*What the task requires*:
As output, give the exact lines from the one containing "Task: Click the Flow logs icon" through the end of the listing below, both included, without the pictures.

*Data shown*:
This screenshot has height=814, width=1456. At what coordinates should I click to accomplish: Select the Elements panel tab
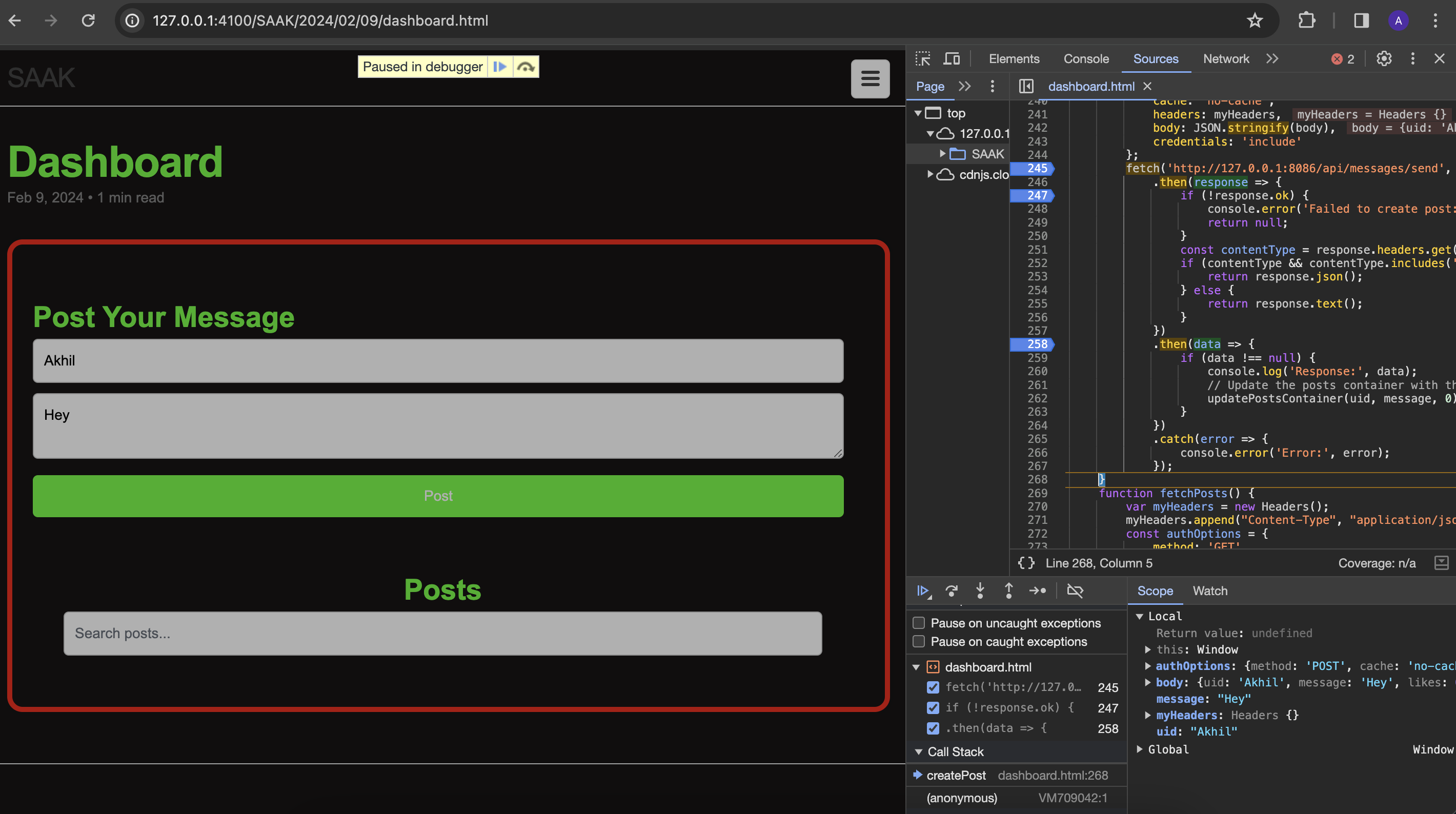point(1014,58)
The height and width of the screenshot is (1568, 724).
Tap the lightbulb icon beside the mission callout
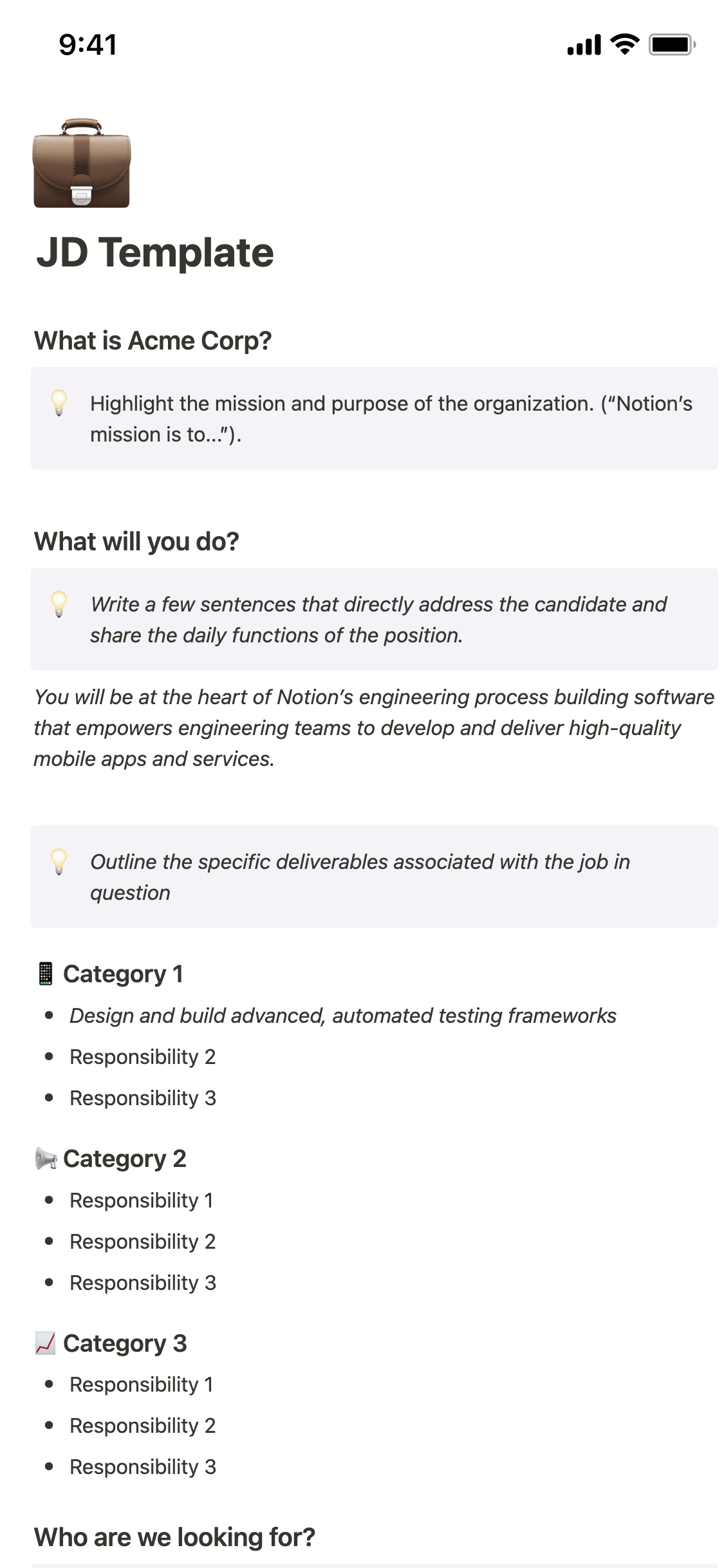(x=59, y=403)
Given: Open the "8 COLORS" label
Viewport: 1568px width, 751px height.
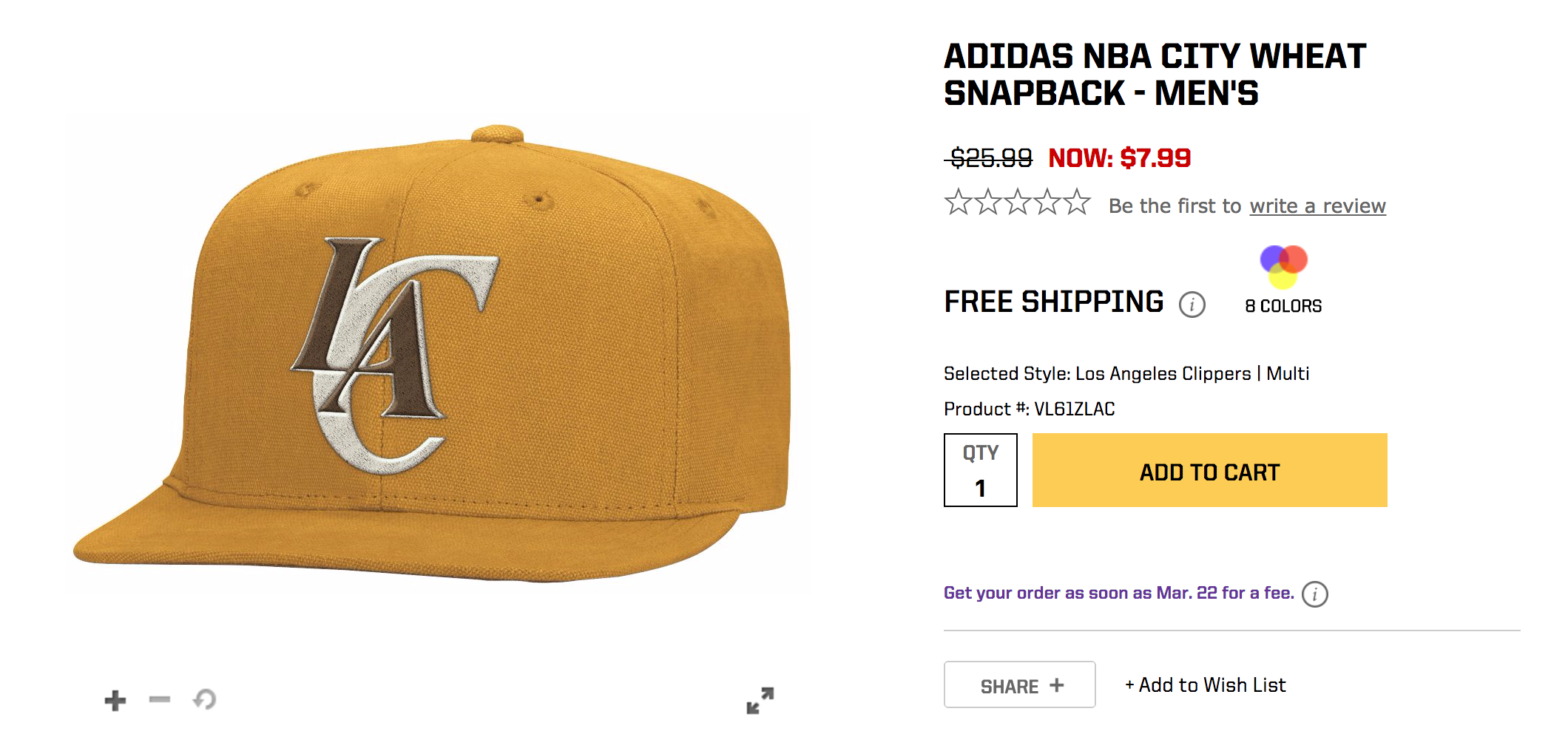Looking at the screenshot, I should tap(1283, 306).
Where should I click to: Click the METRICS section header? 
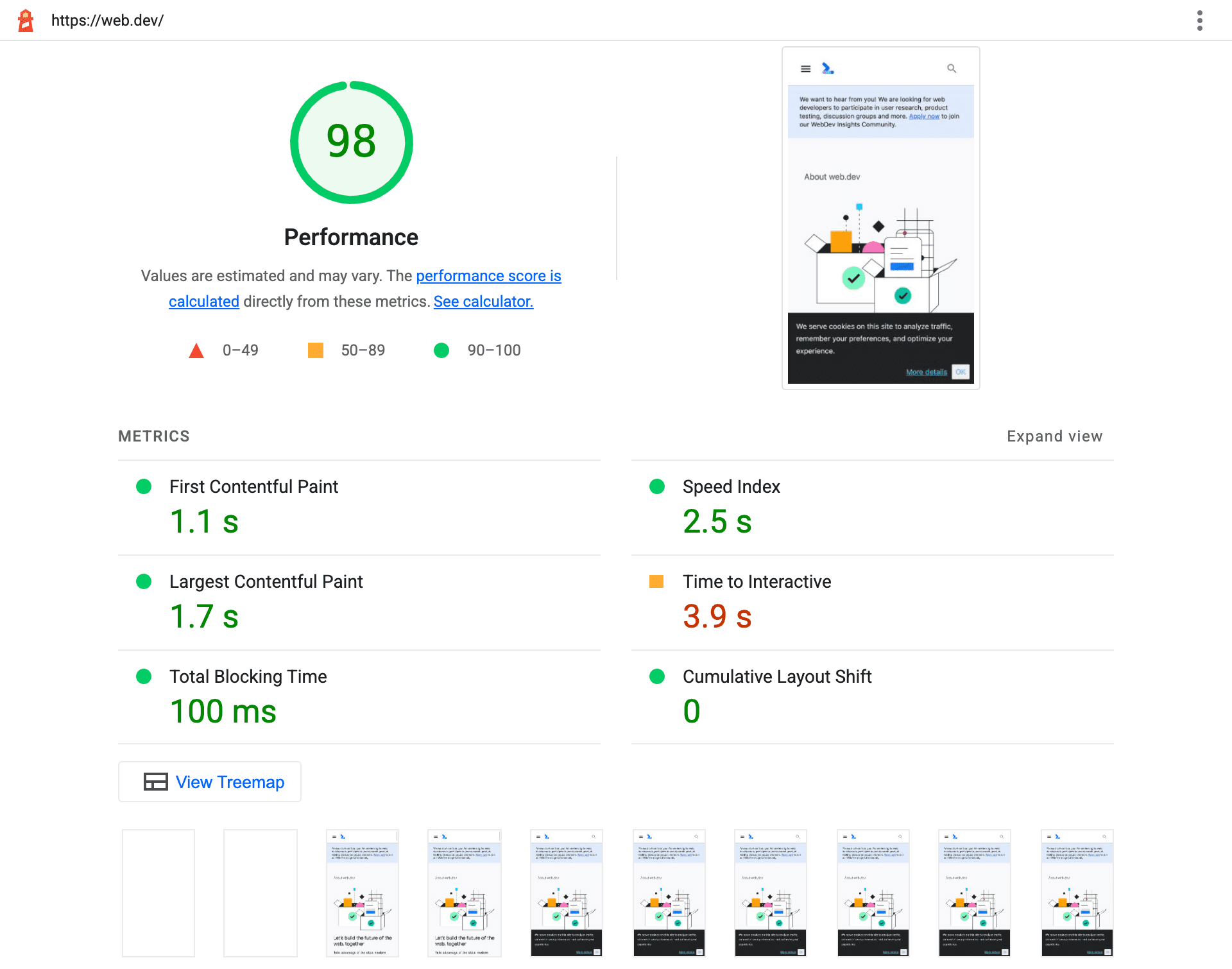pos(155,436)
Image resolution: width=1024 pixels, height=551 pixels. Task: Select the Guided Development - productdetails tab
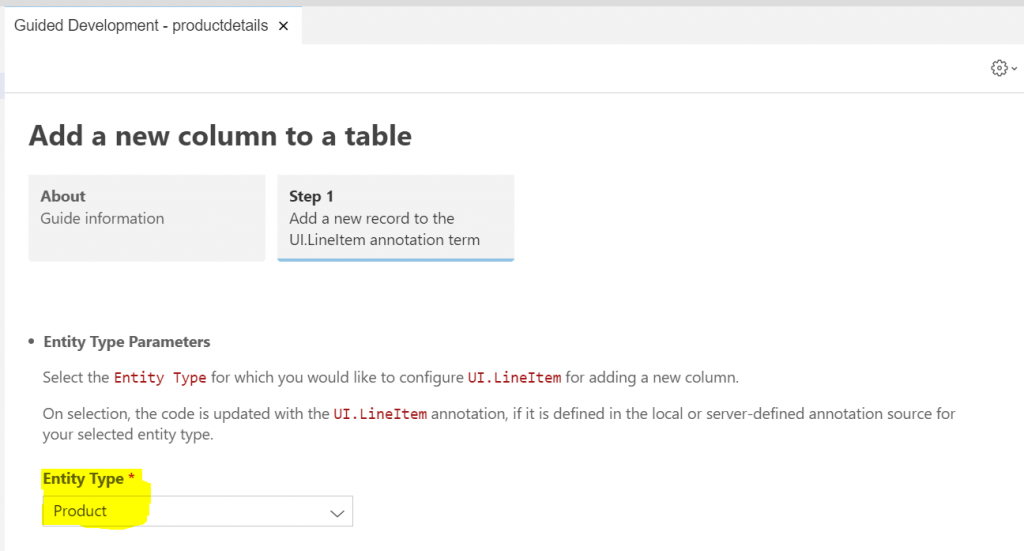coord(141,25)
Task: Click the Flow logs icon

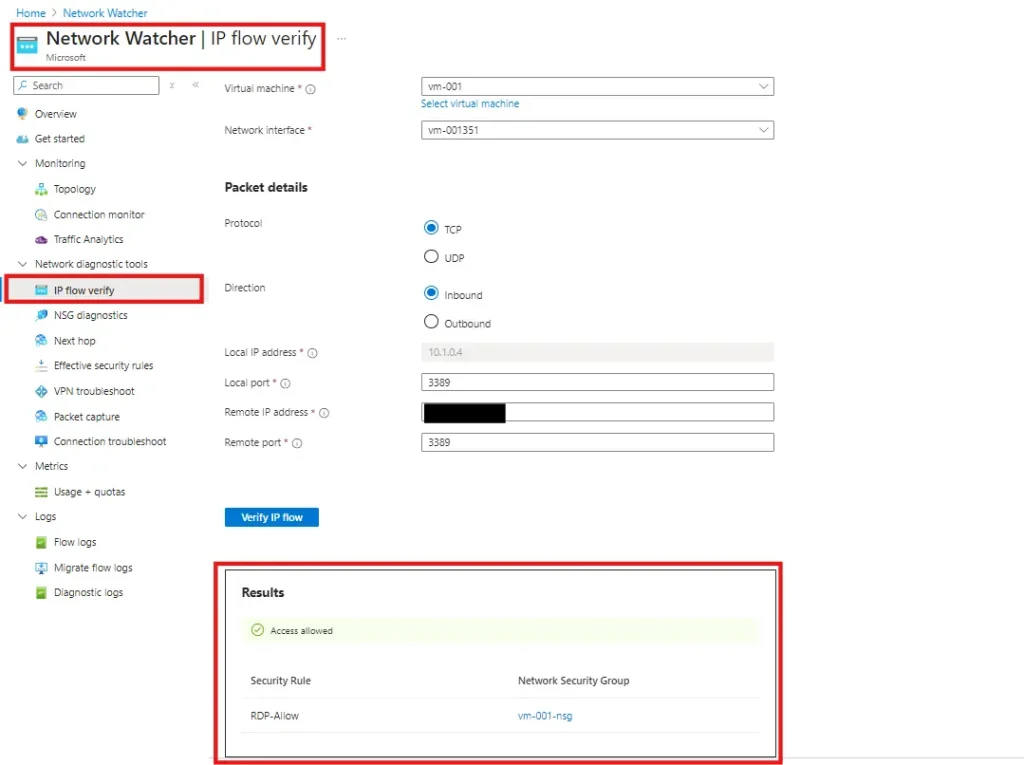Action: [x=41, y=542]
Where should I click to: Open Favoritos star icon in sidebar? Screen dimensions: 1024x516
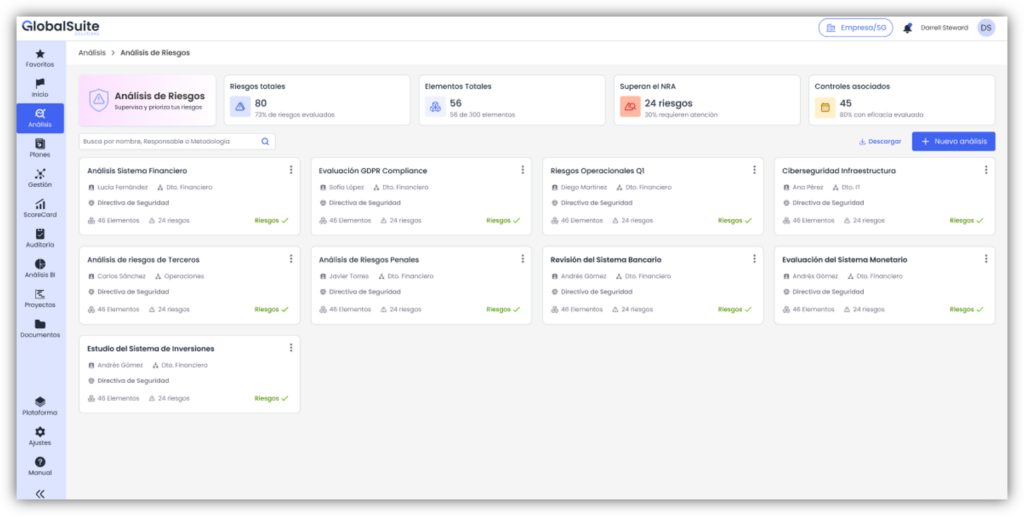tap(40, 54)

*Output of the exercise*:
Task: Click the Flow logs icon

Action: [x=41, y=542]
Where should I click to: Open Favoritos star icon in sidebar? Screen dimensions: 1024x516
tap(40, 54)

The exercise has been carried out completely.